ExpectationMetrics object

Metrics about expectations, for a specific expectation.

Field	Description
`name`	The name of the expectation.
`dataset`	The name of the dataset to which the expectation was added.
`passed_records`	The number of records that pass the expectation.
`failed_records`	The number of records that fail the expectation. Tracks whether the expectation was met, but does not describe what happens to the records (warn, fail, or drop the records).

FlowMetrics object

Metrics about the flow, including both total for the flow, and broken out by specific source. Used in a flow_progress event details.

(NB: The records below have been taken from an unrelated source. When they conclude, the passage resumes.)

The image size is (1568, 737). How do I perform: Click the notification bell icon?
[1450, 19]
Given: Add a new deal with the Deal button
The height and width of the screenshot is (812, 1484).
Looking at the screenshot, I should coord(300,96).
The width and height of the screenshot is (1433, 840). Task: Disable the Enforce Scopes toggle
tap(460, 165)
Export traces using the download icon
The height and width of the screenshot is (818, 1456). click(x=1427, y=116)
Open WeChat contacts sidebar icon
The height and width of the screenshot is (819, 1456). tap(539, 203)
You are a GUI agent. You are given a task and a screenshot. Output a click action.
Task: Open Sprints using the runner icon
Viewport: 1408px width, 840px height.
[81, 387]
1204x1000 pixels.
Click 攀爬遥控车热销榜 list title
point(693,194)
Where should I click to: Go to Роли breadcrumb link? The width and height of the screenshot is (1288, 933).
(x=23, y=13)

Each streaming source supports only specific flow metrics. The following table shows the metrics available for supported streaming sources:

source	backlog bytes	backlog records	backlog seconds	backlog files
Kafka	✓	✓
Kinesis	✓		✓
Delta	✓			✓
Auto Loader	✓			✓
Google Pub/Sub	✓	✓

Field	Description
`num_output_rows`	Number of output rows written by an update of this flow.
`backlog_bytes`	Total backlog as bytes across all input sources in the flow.
`backlog_records`	Total backlog records across all input sources in the flow.
`backlog_files`	Total backlog files across all input sources in the flow.
`backlog_seconds`	Maximum backlog seconds across all input sources in the flow.
`executor_time_ms`	Sum of all task execution times in milliseconds of this flow over the reporting period.
`executor_cpu_time_ms`	Sum of all task execution CPU times in milliseconds of this flow over the reporting period.
`num_upserted_rows`	Number of output rows upserted into the dataset by an update of this flow.
`num_deleted_rows`	Number of existing output rows deleted from the dataset by an update of this flow.
`num_output_bytes`	Number of output bytes written by an update of this flow.
`source_metrics`	Metrics for each input source in the flow. Useful for monitoring ingestion progress from sources outside Lakeflow Declarative Pipelines (like Apache Kafka, Pulsar, or Auto Loader). Includes the fields: `source_name`: The name of the source. `backlog_bytes`: Backlog as bytes for this source. `backlog_records`: Backlog records for this source. `backlog_files`: Backlog files for this source. `backlog_seconds`: Backlog seconds for this source.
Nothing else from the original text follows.